A more recent, three-month trial found that total cholesterol fell by an average of four per cent among participants taking artichoke leaf extract, however, the researchers found no measurable impact on either LDL or high-density lipoprotein, also known as good cholesterol.
There have been very few quality studies conducted on artichoke leaf extract and the mixed results suggest that more evidence is needed to confirm its effect on cholesterol.
Fenugreek is a seed that has been used since the days of ancient Egypt. It is a herb similar to clover and the seeds are used in cooking, to make medicine or to hide the taste of other medicine.

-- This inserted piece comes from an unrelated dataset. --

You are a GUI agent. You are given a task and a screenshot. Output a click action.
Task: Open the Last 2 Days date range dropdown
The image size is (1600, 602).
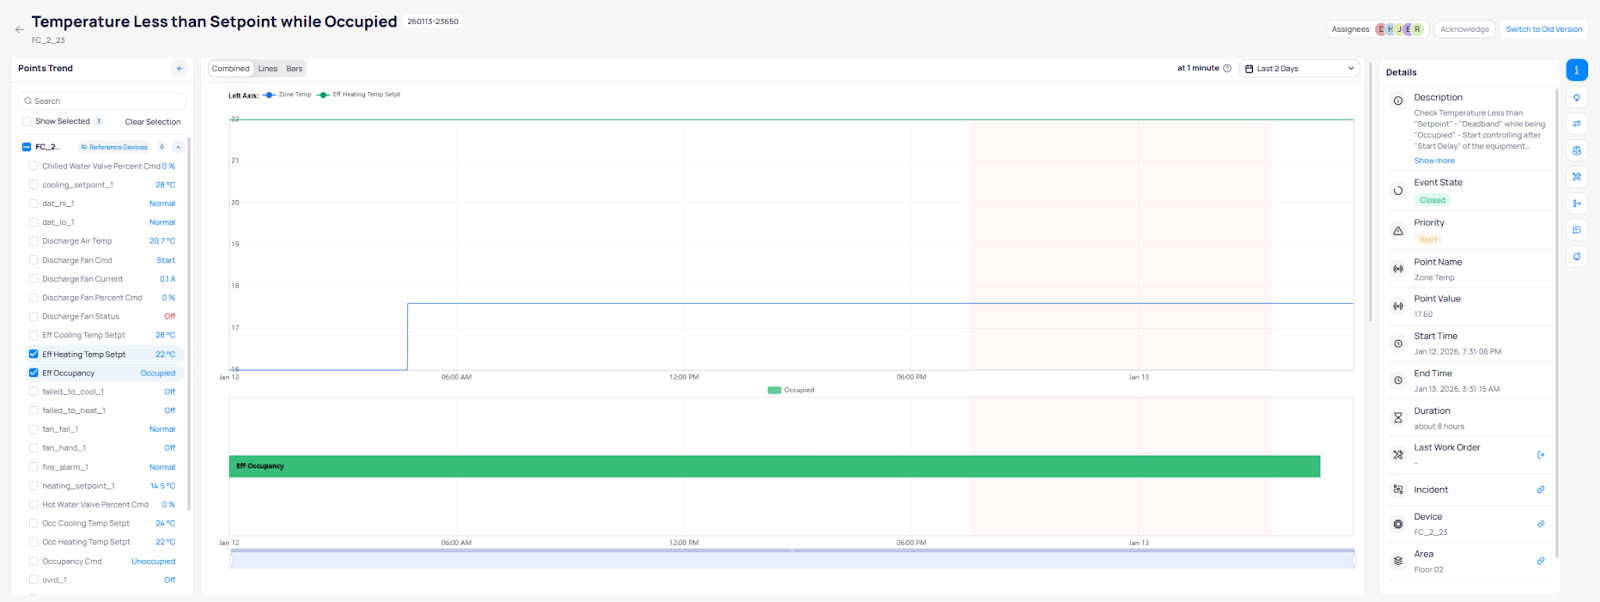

Several studies from the 1990s have reported that, in high doses, various fenugreek seed preparations can lower total cholesterol and LDL.
Fenugreek contains a significant amount of dietary fibre and some experts speculate that the cholesterol-lowering effect of fenugreek may in fact be attributed largely to its fibre content.
Soluble fibre is a type of dietary fibre found in oats, barley, bran and dietary supplements.
In 1999, a team of Harvard Medical School researchers conducted a meta-analysis of nearly 70 clinical trials that examined the effect of soluble fibre on cholesterol levels.
For each gram of soluble fibre that the participant of the various studies added to their daily diet, their LDL levels fell by about two points.
Looking for an a dietary supplement to help lower cholesterol is a natural way for a person to reduce their risk of serious health complications.
It’s important to speak with your GP about which one’s are best.
Following a well-balanced diet will also ensure cholesterol levels remain healthy.